Target position records:
###
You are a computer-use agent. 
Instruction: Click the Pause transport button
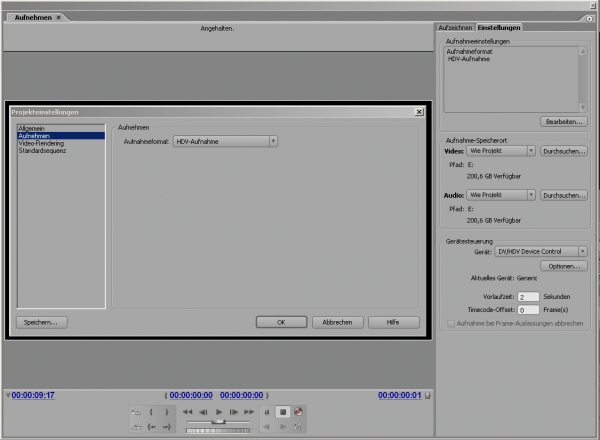267,412
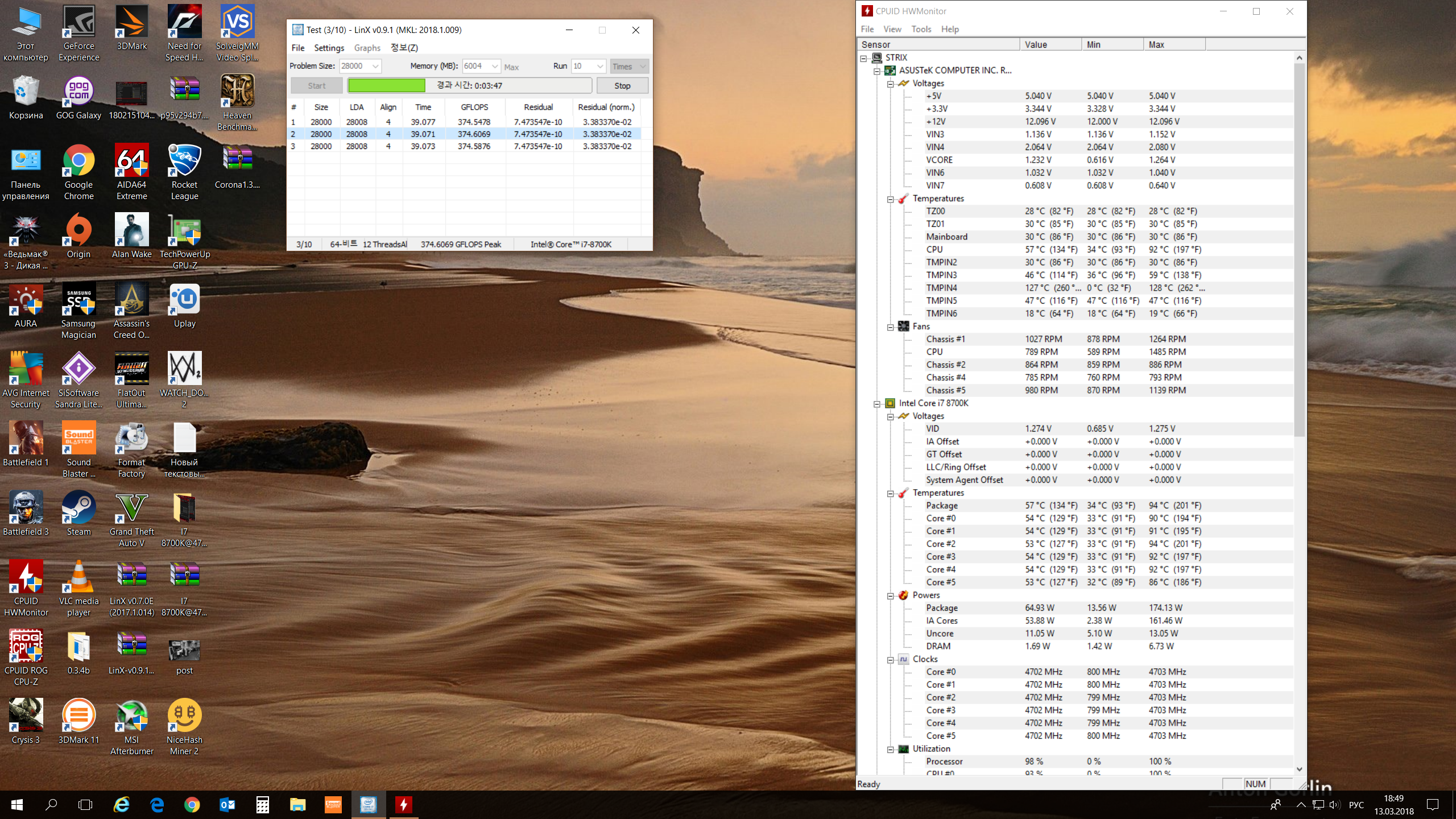Collapse the motherboard Voltages tree node
Image resolution: width=1456 pixels, height=819 pixels.
[x=891, y=84]
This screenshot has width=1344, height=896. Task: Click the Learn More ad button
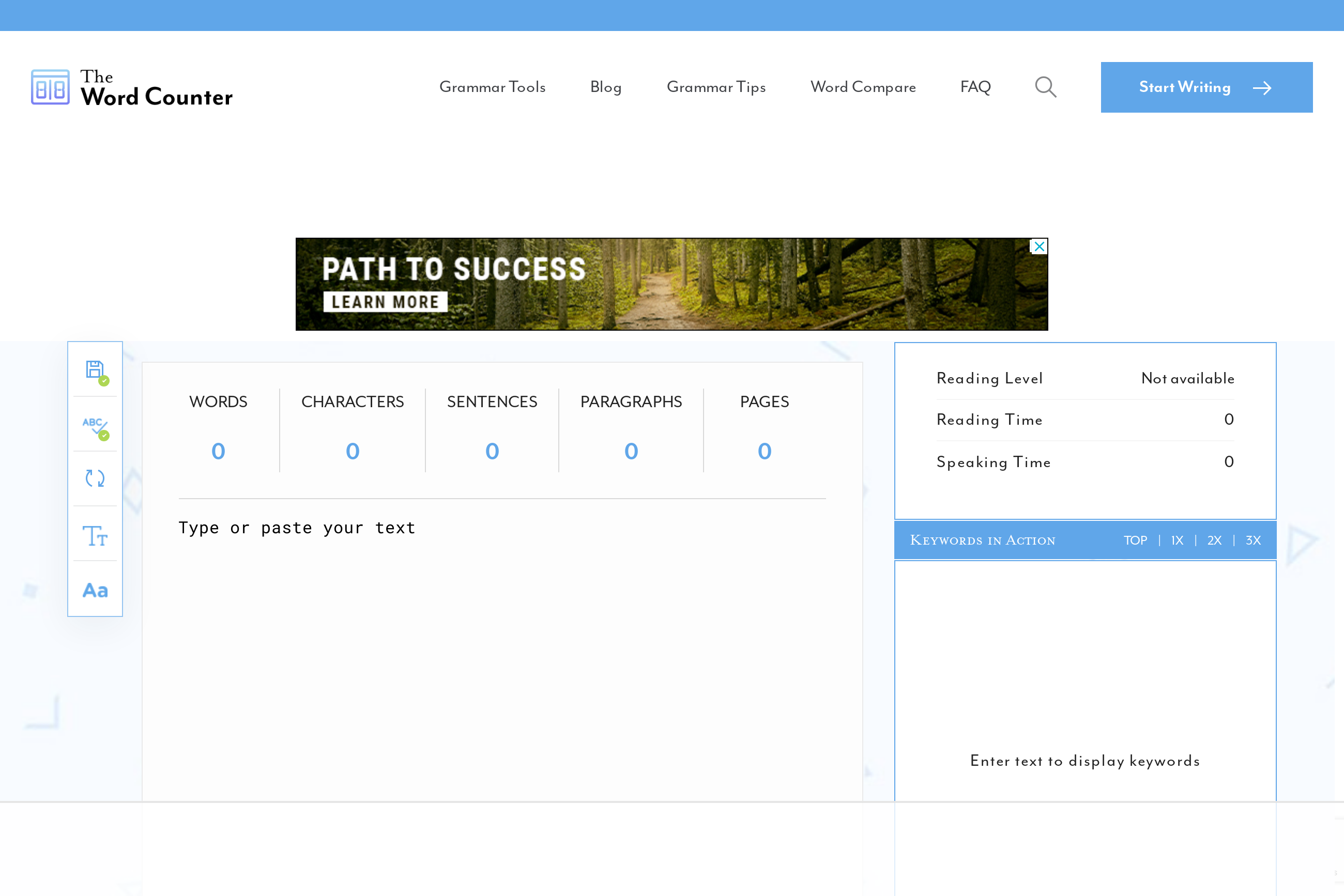(x=385, y=302)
###
Stated task
Reproduce every line of the listing above verbatim, omitting the pictures.

Completed exercise
You are a computer-use agent. 
Instruction: Click the Pause transport button
267,412
Collapse the motherboard Voltages tree node
Image resolution: width=1456 pixels, height=819 pixels.
[x=891, y=84]
This screenshot has width=1344, height=896. Task: Click the Learn More ad button
(x=385, y=302)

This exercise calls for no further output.